The Growing Impact of Low-Cost Imports on Us Trade

Over the past decade, the volume of low-cost goods entering the US has surged dramatically. According to Customs and Border Protection data, shipments of low-value packages grew by over 600% from 2015 to 2024, from 139 million to 1.36 billion. The sheer volume of these imports has made it increasingly difficult for customs authorities to effectively monitor shipments. 

The White House has described the de minimis exemption as a “catastrophic loophole” that not only hurts American businesses but also facilitates the smuggling of harmful goods, including synthetic opioids.

The repeal of this exemption is a direct response to the flood of low-cost imports from overseas, especially from China and other countries with which the US has trade disputes. Trump’s administration believes that eliminating this loophole will help protect American workers and businesses, while simultaneously reducing the availability of unsafe or substandard products in the market.

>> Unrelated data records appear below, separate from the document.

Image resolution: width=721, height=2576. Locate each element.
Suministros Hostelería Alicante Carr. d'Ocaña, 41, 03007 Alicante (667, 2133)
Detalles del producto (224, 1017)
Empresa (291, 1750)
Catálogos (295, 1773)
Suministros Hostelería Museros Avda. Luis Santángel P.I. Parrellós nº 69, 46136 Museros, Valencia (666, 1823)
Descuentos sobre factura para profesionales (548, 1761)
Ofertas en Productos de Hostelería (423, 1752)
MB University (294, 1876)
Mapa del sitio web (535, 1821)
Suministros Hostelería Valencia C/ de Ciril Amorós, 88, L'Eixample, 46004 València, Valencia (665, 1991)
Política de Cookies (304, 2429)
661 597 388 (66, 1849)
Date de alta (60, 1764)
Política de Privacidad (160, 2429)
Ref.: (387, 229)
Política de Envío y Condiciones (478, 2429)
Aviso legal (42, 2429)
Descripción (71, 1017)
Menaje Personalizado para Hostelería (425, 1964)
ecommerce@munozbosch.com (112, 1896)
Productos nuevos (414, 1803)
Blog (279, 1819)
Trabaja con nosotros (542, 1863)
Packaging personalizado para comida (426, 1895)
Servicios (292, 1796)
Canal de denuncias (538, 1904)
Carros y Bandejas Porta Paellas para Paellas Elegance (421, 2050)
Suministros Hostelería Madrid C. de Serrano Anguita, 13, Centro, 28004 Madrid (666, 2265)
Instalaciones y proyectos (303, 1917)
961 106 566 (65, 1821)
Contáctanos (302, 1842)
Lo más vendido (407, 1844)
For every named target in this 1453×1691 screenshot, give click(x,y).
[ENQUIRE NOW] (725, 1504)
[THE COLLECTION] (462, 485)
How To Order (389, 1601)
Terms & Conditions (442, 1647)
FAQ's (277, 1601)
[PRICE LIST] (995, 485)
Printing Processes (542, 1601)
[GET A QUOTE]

Expanding Tariffs on Foreign Goods: A Broader Trade Strategy

Trump’s latest move is part of a broader strategy aimed at reshaping US trade policy. Alongside the new tariff on low-cost imports, the President has imposed additional duties on certain goods from other countries. A 50% tariff has been applied to imported copper, while India faces a 25% tariff for purchasing Russian oil, and Brazil will see a 40% levy on its imports. These measures are consistent with Trump’s ongoing efforts to address trade imbalances and encourage more American-made products.

While the current policy will become permanent in 2027, the immediate effects are already being felt by US consumers. The US government has assured that certain personal imports, such as gifts valued at $100 or less, will remain exempt from duties. However, the broader consequences of these changes remain uncertain, as American consumers and businesses brace for the potential impact of higher prices on everyday goods.